Yo, el paciente y sagaz Ulises, famoso
por su lanza, urdidor de engaños, nunca abandoné Troya. Por nada del
mundo hubiese regresado a Ítaca. Mis hombres hicieron causa común y
ayudamos a reconstruir las anchas calles y las dobles murallas hasta que
aquella ciudad arrasada, nuevamente populosa y próspera, volvió a
dominar la entrada del Helesponto.
Y en las largas noches imaginábamos
viajes en una cóncava nave, hazañas, peligros, naufragios, seres
fabulosos, pruebas de lealtad, sangrientas venganzas que la Aurora de
rosáceos dedos dispersaba después. Cuando el bardo ciego de Quíos, un
tal Homero, cantó aquellas aventuras con el énfasis adecuado, en
hexámetros dáctilos, persuadió al mundo de la supuesta veracidad de
nuestros cuentos. Su versión, por así decirlo, es hoy sobradamente
conocida. Pero las cosas no sucedieron de tal modo.

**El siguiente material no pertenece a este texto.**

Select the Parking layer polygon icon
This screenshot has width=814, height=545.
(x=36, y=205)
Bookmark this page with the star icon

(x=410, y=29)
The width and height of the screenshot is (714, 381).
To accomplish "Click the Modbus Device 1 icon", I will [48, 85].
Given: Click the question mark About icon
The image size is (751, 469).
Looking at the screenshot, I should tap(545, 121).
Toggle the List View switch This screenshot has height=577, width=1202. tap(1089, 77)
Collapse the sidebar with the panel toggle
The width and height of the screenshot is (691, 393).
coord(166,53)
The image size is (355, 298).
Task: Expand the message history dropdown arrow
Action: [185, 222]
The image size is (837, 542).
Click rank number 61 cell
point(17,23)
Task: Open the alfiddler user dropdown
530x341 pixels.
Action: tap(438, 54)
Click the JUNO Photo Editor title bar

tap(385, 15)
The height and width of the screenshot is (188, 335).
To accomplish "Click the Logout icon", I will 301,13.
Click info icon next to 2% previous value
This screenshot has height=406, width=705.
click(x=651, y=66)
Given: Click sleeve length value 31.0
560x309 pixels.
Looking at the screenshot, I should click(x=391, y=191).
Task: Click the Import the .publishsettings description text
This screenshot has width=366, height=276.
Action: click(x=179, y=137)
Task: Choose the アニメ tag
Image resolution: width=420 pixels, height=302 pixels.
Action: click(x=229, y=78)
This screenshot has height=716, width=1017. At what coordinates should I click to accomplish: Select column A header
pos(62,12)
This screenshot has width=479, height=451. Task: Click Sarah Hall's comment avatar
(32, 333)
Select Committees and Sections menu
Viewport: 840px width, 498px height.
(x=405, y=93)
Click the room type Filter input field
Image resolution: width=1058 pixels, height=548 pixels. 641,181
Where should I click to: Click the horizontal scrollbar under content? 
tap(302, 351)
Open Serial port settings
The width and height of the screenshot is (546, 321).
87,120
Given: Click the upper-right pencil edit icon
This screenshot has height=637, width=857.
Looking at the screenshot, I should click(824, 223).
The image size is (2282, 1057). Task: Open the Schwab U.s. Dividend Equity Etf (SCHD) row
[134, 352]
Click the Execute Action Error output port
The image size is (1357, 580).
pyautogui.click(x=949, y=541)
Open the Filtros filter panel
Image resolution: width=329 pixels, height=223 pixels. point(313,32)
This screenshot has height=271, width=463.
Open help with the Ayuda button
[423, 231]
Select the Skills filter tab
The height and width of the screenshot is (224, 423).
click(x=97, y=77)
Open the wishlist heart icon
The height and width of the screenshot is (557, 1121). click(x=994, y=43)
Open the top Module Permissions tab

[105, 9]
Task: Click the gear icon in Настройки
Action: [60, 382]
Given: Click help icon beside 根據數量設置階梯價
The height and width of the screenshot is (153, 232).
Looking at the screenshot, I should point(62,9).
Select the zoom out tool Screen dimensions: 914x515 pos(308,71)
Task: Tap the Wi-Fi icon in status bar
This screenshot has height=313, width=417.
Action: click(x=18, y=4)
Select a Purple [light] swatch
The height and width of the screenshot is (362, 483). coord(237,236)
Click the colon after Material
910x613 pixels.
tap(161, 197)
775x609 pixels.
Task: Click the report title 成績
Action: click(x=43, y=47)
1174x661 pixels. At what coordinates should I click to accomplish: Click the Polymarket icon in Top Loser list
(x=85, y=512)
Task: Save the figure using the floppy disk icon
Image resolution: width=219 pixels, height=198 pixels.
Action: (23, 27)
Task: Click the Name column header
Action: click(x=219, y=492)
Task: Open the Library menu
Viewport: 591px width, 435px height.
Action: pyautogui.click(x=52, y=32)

Remiso a volver
junto a mi familia, sin nostalgia alguna tras tantos años de asedio, me
entregué a las dulzuras de las troyanas de níveos brazos, ustedes
entienden, y mi descendencia actual supera a la del rey Príamo. Con
seguridad tildarán mi proceder de cobarde, deshonesto e inhumano: no
conocen a Penélope.
La máquina de languidecer, Madrid, Páginas de espuma, 2009, pág. 24.